Personally, I have attempted to describe "Libertarian Populism" as a potential locus for opposition to both Democratic Party progressive statism and the Progressive Lite go-along-to-get-along approach of GOP "moderates," by offering freedom as the basic answer to populist grievances.


I consider myself a libertarian populist -- but most manifestly of a different type than that described by The Other McCain.

What is at stake in all this is something much more important than divergent estimates of individual candidates or disagreements about campaign strategy. What is at stake is nothing less than liberty itself.


Liberty itself is always at stake, every minute of every hour of every day. And to paraphrase Gideon J. Tucker, no man's life, liberty or property are safe while a Democrat or Republican legislature is in session.

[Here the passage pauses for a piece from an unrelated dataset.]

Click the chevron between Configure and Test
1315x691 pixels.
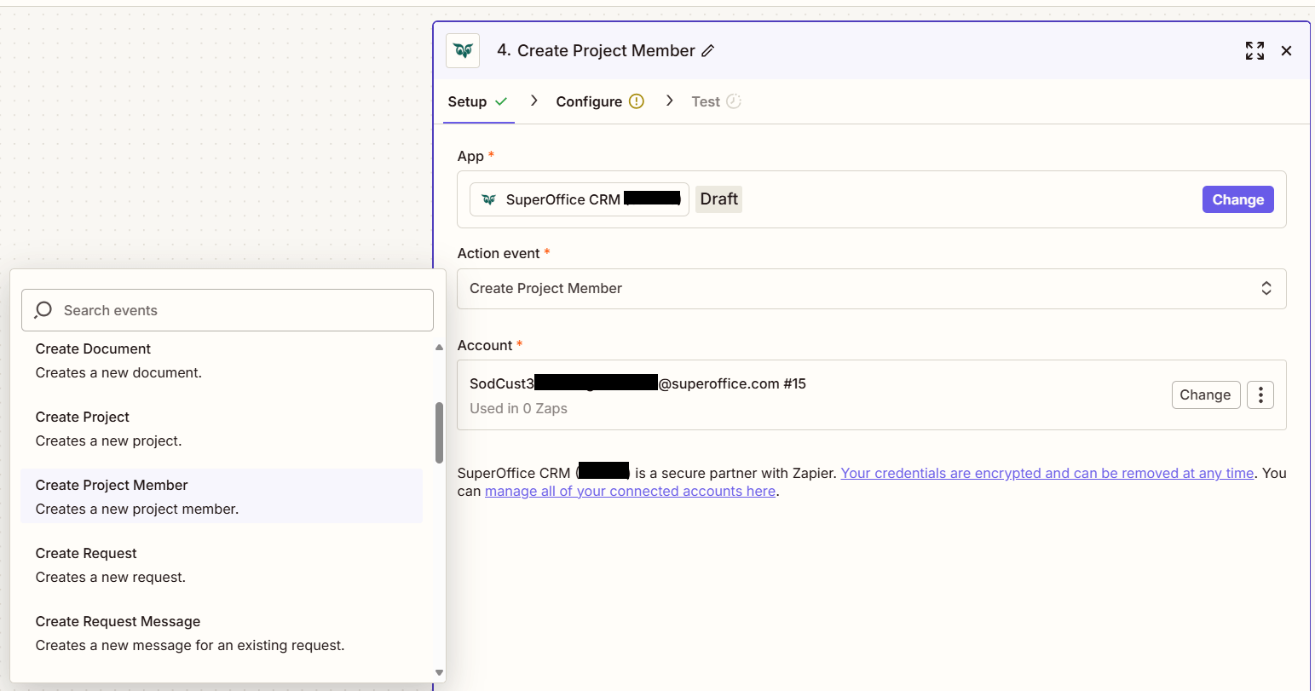pyautogui.click(x=670, y=101)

This may be true of a Libertarian legislature as well -- but I'd like to find out. The only way to find out is to break one or both of those other two parties, and we're not going to be able to exploit such a breakage if we've allowed ourselves to get wrapped up in playing junior partner in a coalition with either of them.

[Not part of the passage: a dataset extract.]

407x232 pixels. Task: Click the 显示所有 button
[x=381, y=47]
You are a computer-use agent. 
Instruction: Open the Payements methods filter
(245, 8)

If our nation's future is to be entrusted to Nancy Pelosi and her ilk, then the disagreements between Tom Knapp and myself are moot, no more relevant to contemporary politics than an historical discussion of how the Whigs self-destructed after 1844.


I agree. Now substitute "John Boehner and his ilk" and I'll still agree.

In the present crisis, friends of liberty must prioritize their efforts and focus on practical activism to stop ObamaCare, Waxman-Markey and EFCA -- the Big Three legislative initiatives being pushed through Congress with every resource that can be mustered by the special interests who control the Democratic Party.


Ah, now we're getting somewhere.

I'll put this as plainly as I know how to put it:

If "friends of liberty" are serious about stopping ObamaCare, Waxman-Markey and EFCA, they'll unhitch their wagon from the philosophy of (random pick) William F. Buckley, Jr. and the party of Medicare Part D, No Child Left Behind and "Right to Work [sic]."

The Republican Party and the conservative philosophy are not useful instruments for the defense of liberty. Never have been, aren't now, aren't ever gonna be, at least on any kind of consistent basis.

If Bob Barr had made that ideological and partisan break, I'd have supported him all the way and would still be supporting him today, and there might, at this very moment, be a genuine pro-liberty framework for the Tea Parties and the various efforts against Obama's initiatives to coalesce around. But he didn't. Instead, the GOP is coopting those efforts with all its might, and the choice they're offering America is "heads big government wins, tails you lose to big government."

I'm not going to attempt to tell you that the Libertarian Party is the political instrument which can break this cycle of bouncing back and forth between two parties of big government. That remains to be seen. I do know that we won't break it by throwing our weight on one end of that seesaw. We've got to get America off the seesaw.

More later ... maybe. There were some other points I wanted to respond to, but it's late ... er, early ... I'm tired, and I doubt this is something we're going to suddenly come to some kind of agreement on. See you at the barricades, wearing my "If I had half a mind, I'd be a Republican" button.